Génération post-Internet

Du virtuel au réel, entre abysses et confluents. 

Comme chaque année, de nouveaux mots font leur apparition dans les dictionnaires de la langue française. Les nouvelles technologies et Internet, dont les ramifications s’infiltrent toujours un peu plus dans nos vies, apportent aussi leur lot de référencements inédits : ainsi après le mail, le tuto, le cloud, ou le hashtag, le selfie est désormais défini, au côté du community manager (gestionnaire de réseaux sociaux), du big data (l’analyse de grandes données informatiques) et de l’open data (mise à disposition des données numériques), ou tout simplement du mot connecté, pour parler d’un appareil relié à Internet. Le mot post-Internet, lui, n’a pas encore rejoint les éditions 2016 de nos dictionnaires, mais devrait a priori figurer dans les éditions 2017. Ce terme anglo-saxon vise à définir et analyser les pratiques d’une jeune génération d’artistes du monde entier, nés dans les années mille neuf cent quatre-vingt, évoluant depuis leur naissance dans une culture de la connectivité accrue et marqués par l’influence d’Internet lors de leur formation artistique dans les années deux mille. Ces deux dernières décennies correspondent en effet à la démocratisation vertigineuse du web (avec sa version 2.0 en 2003), à l’apogée des réseaux sociaux, blogs, Instagram et autres Tumblr, à un accès illimité à la connaissance, à la généralisation de l’information en continu, mais aussi à un développement très net de la vente en ligne avec des paiements dématérialisés, entre Paypal et Bitcoin, autant d’outils, thèmes et même matériaux potentiels, accessibles à tous en réseau.

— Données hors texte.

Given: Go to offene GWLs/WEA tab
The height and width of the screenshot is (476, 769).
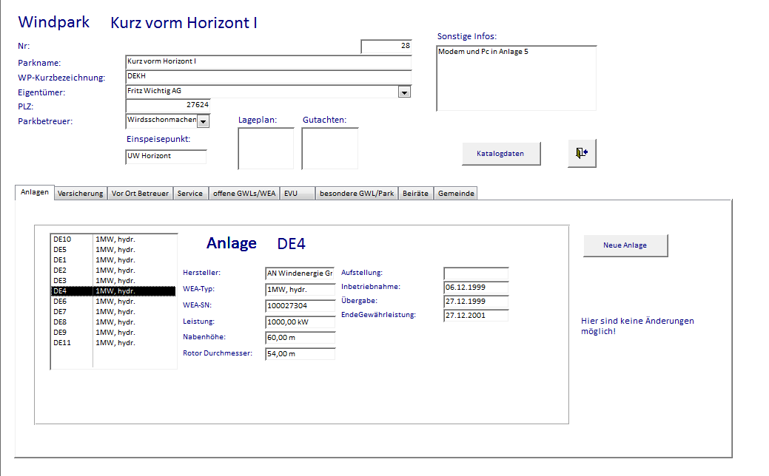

Nous en sommes là. Aujourd’hui Internet n’est plus une entité abyssale distincte de la réalité, mais tout au contraire, une réalité popularisée et intrinsèquement liée à nos vies. Il suffit pour s’en convaincre de comptabiliser le nombre croissant de gadgets et d’objets-prothèses connectés, voire interconnectés, qui monopolisent notre quotidien, entre Wi-Fi et géolocalisation. À une époque où les principes de transversalité et d’interdisciplinarité dans les arts visuels semblent acquis, cette constellation d’outils et ces entrelacs de données accessibles, partout et par tous, permettent alors une très grande diversité de démarches artistiques. Dans ce contexte fourmillant, les contours de l’art ne cessent de se redéfinir tant dans la conception des créations, dans leur production et leur diffusion, que dans la réception des œuvres et la relation nouée avec le public.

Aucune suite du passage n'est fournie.